══ Information provided ══

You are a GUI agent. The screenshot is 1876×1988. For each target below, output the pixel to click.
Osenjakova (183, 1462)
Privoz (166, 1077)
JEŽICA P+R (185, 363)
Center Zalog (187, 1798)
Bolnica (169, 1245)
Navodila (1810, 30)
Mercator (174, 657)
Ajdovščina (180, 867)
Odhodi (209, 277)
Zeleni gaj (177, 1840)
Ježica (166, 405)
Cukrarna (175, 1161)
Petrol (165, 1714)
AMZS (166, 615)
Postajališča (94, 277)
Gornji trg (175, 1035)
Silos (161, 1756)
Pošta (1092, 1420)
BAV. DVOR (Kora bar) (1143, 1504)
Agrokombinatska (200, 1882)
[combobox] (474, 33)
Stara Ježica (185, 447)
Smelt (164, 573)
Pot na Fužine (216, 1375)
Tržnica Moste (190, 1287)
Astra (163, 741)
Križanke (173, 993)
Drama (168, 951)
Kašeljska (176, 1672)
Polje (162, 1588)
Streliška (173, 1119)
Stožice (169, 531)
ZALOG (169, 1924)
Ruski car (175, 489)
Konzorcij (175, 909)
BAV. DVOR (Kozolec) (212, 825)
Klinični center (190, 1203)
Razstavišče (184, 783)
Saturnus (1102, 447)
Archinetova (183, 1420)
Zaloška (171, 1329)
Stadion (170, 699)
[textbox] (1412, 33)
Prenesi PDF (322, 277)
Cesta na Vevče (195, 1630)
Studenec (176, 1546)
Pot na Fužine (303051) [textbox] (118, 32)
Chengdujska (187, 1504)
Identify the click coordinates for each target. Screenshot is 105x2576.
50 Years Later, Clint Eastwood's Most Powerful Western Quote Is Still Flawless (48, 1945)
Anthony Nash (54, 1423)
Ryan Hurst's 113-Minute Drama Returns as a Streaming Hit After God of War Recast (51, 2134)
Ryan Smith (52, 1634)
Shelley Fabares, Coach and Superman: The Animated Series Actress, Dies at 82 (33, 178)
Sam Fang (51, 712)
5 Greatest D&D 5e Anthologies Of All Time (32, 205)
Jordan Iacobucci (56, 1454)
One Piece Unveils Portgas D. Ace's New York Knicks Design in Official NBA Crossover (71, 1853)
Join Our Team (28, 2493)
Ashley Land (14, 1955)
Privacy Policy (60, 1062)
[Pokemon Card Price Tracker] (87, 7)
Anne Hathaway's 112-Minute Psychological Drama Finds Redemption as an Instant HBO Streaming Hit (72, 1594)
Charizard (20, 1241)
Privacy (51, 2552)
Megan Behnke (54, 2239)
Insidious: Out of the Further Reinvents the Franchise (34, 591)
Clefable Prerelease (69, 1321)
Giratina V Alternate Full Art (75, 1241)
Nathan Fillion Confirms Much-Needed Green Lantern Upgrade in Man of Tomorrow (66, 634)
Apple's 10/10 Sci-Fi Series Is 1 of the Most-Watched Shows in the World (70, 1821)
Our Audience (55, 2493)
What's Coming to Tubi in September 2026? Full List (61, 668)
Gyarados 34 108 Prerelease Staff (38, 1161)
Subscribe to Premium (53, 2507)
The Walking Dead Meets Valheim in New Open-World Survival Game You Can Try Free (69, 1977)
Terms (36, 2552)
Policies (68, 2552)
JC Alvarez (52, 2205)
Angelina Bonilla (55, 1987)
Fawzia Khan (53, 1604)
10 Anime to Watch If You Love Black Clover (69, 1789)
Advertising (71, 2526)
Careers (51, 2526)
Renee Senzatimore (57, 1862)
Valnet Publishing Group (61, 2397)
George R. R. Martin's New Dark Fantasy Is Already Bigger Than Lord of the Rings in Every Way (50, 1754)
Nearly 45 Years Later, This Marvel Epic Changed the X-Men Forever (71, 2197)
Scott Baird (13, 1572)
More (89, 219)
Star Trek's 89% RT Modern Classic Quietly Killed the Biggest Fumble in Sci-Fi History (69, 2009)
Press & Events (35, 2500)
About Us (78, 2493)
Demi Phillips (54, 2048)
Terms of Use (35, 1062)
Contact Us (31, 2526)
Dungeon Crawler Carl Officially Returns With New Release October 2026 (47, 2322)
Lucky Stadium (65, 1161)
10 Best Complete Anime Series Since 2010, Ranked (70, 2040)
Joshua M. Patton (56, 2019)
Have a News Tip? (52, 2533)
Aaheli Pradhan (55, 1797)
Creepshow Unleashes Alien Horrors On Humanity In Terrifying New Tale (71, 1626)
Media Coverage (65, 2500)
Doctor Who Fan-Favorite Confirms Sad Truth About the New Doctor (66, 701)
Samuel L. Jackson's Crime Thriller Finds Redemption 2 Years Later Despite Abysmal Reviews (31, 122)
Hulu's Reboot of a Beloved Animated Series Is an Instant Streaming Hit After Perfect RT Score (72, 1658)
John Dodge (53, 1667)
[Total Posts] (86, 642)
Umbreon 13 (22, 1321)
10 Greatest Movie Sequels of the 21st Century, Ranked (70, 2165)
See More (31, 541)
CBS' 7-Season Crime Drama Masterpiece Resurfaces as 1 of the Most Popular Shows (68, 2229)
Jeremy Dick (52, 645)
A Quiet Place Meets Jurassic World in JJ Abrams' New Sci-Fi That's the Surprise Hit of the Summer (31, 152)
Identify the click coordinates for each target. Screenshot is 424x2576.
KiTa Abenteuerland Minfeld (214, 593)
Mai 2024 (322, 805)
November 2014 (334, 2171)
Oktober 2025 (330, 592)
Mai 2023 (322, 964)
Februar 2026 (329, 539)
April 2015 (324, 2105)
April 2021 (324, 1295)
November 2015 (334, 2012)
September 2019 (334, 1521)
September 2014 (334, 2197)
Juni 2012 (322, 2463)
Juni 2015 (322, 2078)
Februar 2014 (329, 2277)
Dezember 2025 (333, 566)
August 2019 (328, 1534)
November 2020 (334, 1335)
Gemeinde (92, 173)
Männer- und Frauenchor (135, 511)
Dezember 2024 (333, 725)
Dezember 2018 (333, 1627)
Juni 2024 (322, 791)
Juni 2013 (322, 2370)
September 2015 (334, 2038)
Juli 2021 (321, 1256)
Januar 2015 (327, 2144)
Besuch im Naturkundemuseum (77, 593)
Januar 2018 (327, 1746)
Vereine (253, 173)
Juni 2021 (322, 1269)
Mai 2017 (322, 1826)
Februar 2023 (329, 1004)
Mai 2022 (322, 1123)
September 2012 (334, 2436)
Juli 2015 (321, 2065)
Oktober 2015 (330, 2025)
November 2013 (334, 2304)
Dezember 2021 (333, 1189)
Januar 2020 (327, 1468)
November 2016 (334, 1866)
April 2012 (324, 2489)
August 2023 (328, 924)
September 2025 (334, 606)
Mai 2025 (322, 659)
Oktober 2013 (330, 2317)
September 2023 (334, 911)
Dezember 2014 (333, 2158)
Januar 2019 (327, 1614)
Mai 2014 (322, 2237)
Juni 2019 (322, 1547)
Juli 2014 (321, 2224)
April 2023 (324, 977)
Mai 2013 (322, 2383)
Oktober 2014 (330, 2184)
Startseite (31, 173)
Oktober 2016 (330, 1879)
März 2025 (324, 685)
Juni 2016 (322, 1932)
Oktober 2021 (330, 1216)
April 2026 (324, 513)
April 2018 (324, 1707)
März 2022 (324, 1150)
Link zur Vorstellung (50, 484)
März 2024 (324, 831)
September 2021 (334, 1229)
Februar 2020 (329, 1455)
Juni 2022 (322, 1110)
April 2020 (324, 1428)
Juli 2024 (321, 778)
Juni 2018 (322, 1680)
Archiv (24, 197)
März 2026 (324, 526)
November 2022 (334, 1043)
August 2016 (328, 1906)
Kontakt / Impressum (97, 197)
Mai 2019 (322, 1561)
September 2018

═══

[Assignment] Only the lines from the one with "Juni 2022 (322, 1110)" through the last line above should be restated, word for word.

[Answer space]
Juni 2022 (322, 1110)
April 2020 (324, 1428)
Juli 2024 (321, 778)
Juni 2018 (322, 1680)
Archiv (24, 197)
März 2026 (324, 526)
November 2022 (334, 1043)
August 2016 (328, 1906)
Kontakt / Impressum (97, 197)
Mai 2019 (322, 1561)
September 2018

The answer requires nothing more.